Pair Trading with ANT and Berkem Group

The main advantage of trading using opposite ANT and Berkem Group positions is that it hedges away some unsystematic risk. Because of two separate transactions, even if ANT position performs unexpectedly, Berkem Group can make up some of the losses. Pair trading also minimizes risk from directional movements in the market. For example, if an entire industry or sector drops because of unexpected headlines, the short position in Berkem Group will offset losses from the drop in Berkem Group's long position.

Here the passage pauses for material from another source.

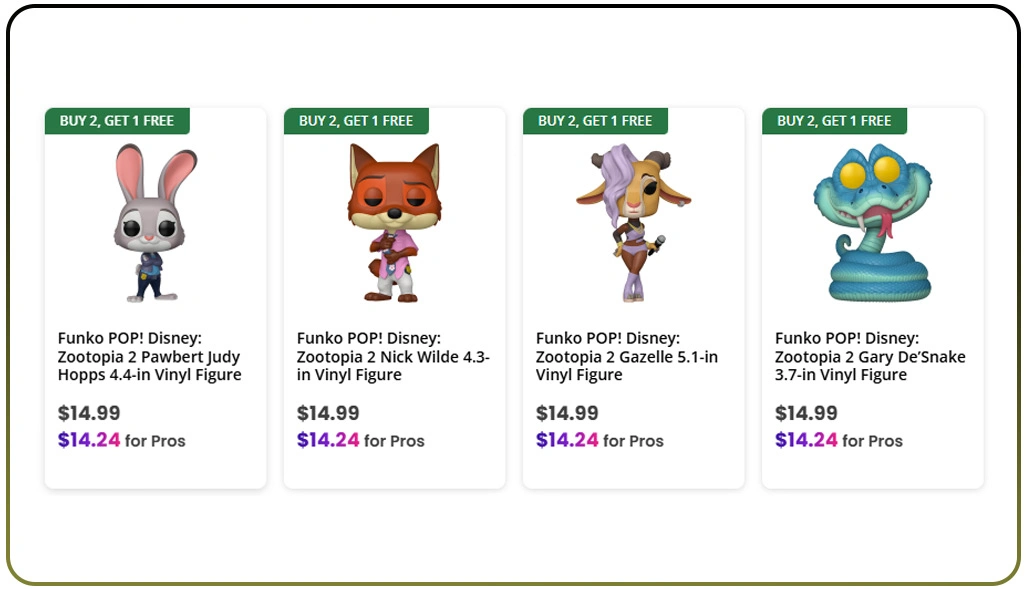Open the Gary De'Snake 3.7-in product title

point(870,357)
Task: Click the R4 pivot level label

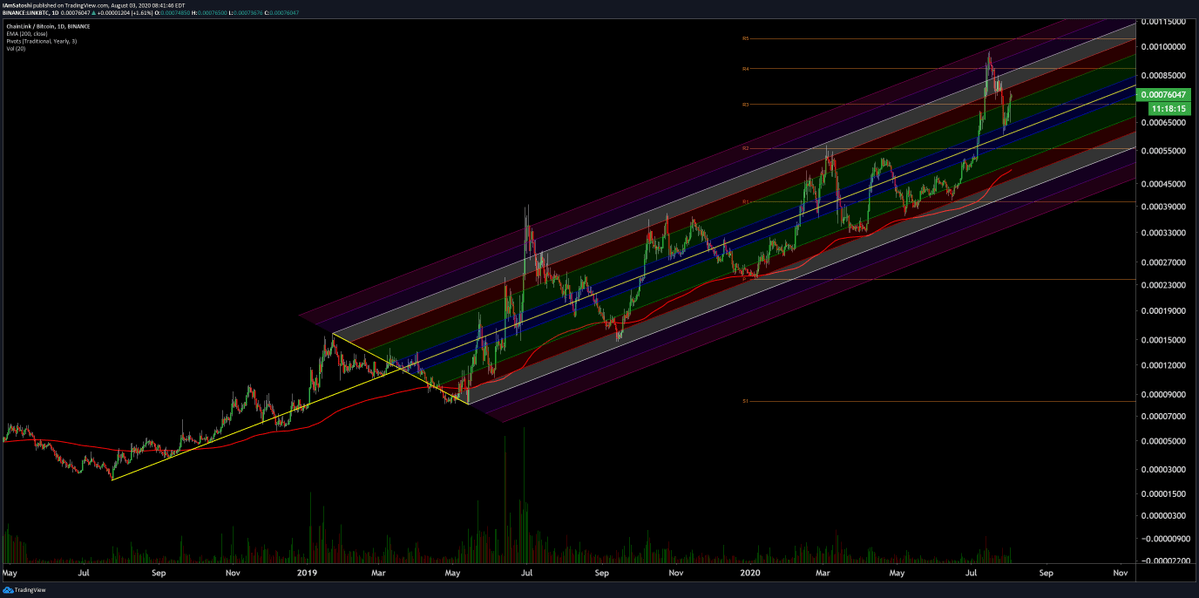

The idea behind ANT and Berkem Group SA pairs trading is to make the combined position market-neutral, meaning the overall market's direction will not affect its win or loss (or potential downside or upside). This can be achieved by designing a pairs trade with two highly correlated stocks or equities that operate in a similar space or sector, making it possible to obtain profits through simple and relatively low-risk investment.
Check out your portfolio center.
Note that this page's information should be used as a complementary analysis to find the right mix of equity instruments to add to your existing portfolios or create a brand new portfolio. You can also try the Theme Ratings module to determine theme ratings based on digital equity recommendations. Macroaxis theme ratings are based on combination of fundamental analysis and risk-adjusted market performance.